Perhaps this new hotel opening in Berlin should play this film in the hotel rooms to remind people of the nightmare of the DDR. Better yet, to get the true immersive experience, they should keep hidden cameras in each hotel room, employ large men in polyester suits watching guests surreptitiously behind plants, and keep a special "Ostalgie Tour" in the basement where guests, for a price of 50 euros (donated to Hugo Chavez) get to be interrogated for 50 hours in a row and occasionally prodded with cattle rods if they do not reveal the most sensitive details of their sex lives. For an extra 15 euros, a good beating in a soundproof room can be included.

1 comment:

Neil said...

I saw evidence of "Ostalgie" when I was in eastern Berlin in 2003 -- a fleet of Trabants was going by with the words "Ostalgie Tours" on the sides of them.
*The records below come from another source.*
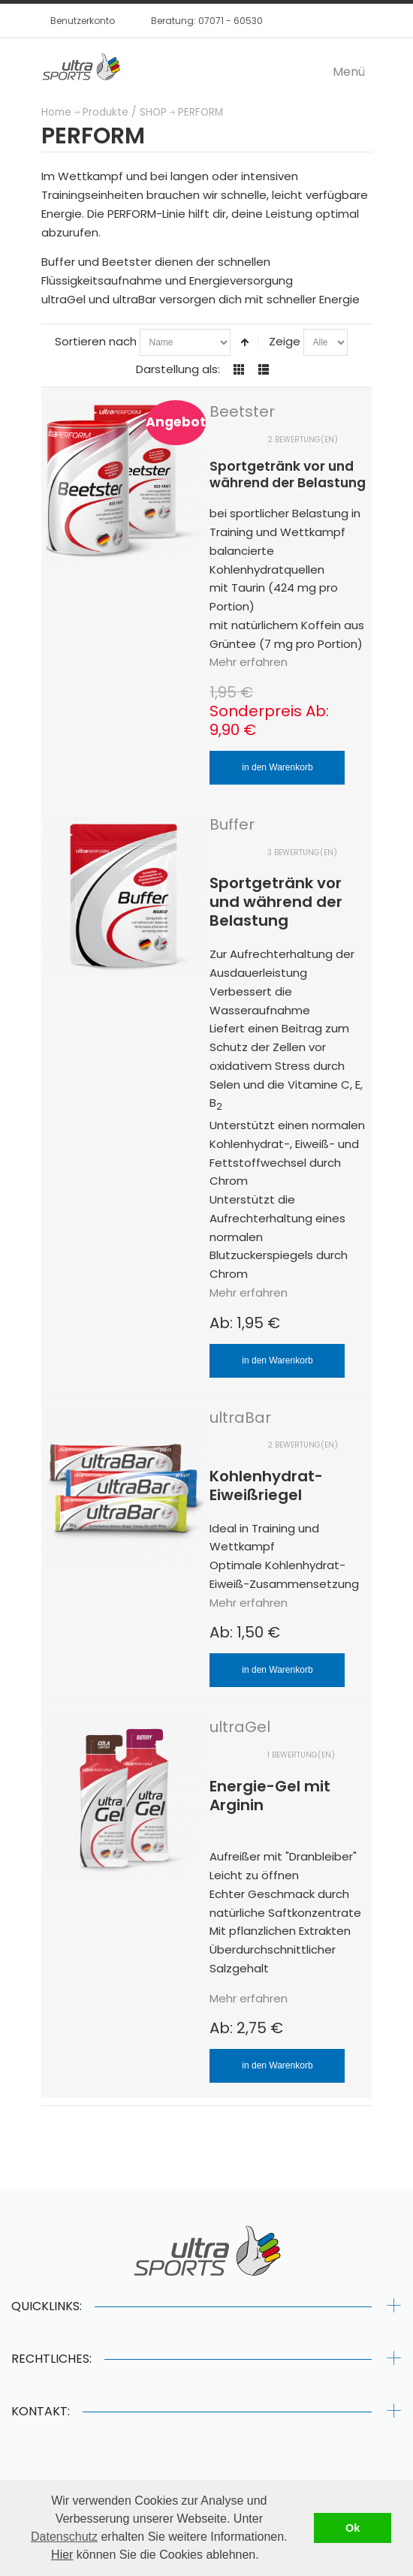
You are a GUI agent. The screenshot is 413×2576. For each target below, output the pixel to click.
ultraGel (240, 1726)
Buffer (232, 824)
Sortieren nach (96, 341)
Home (56, 112)
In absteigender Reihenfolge (245, 342)
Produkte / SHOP (125, 112)
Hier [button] (62, 2554)
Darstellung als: (178, 369)
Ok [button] (352, 2528)
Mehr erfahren (249, 662)
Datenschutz (64, 2536)
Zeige (284, 341)
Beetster (242, 411)
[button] (264, 2556)
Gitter (239, 369)
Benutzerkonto (82, 20)
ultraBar (240, 1417)
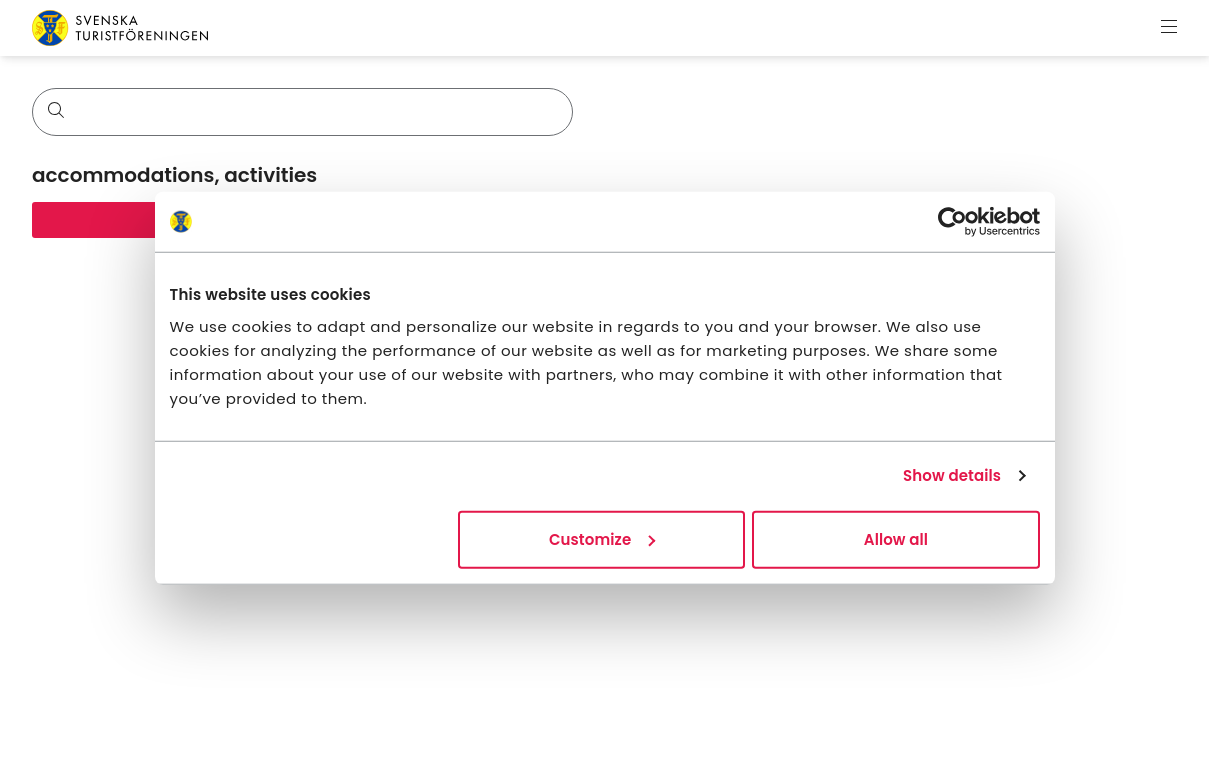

It's sad to see how many people worship power and miss the allure of brutality once it is gone. Sylvia Plath once famously said that "every woman adores a fascist", but many men also feel the same uncritical adoration of those who strive to dominate others by the force of their will. It's one of those terrible things that makes me periodically despair of humanity and its future. --This, by the way, is why I don't share your optimism about a capitalist future for mankind that will resolve most or even all of its problems and conflicts: most people are simply too influenced by cultural factors to recognize their own material self- interest or, even when they do recognize it, to accept it in preference to the life- denying alternative that they happen to value more highly. The Christians call this original sin, but one could also say less metaphysically that at some level human beings will always remain simian in our attitudes and our behaviour towards others. Sad but true.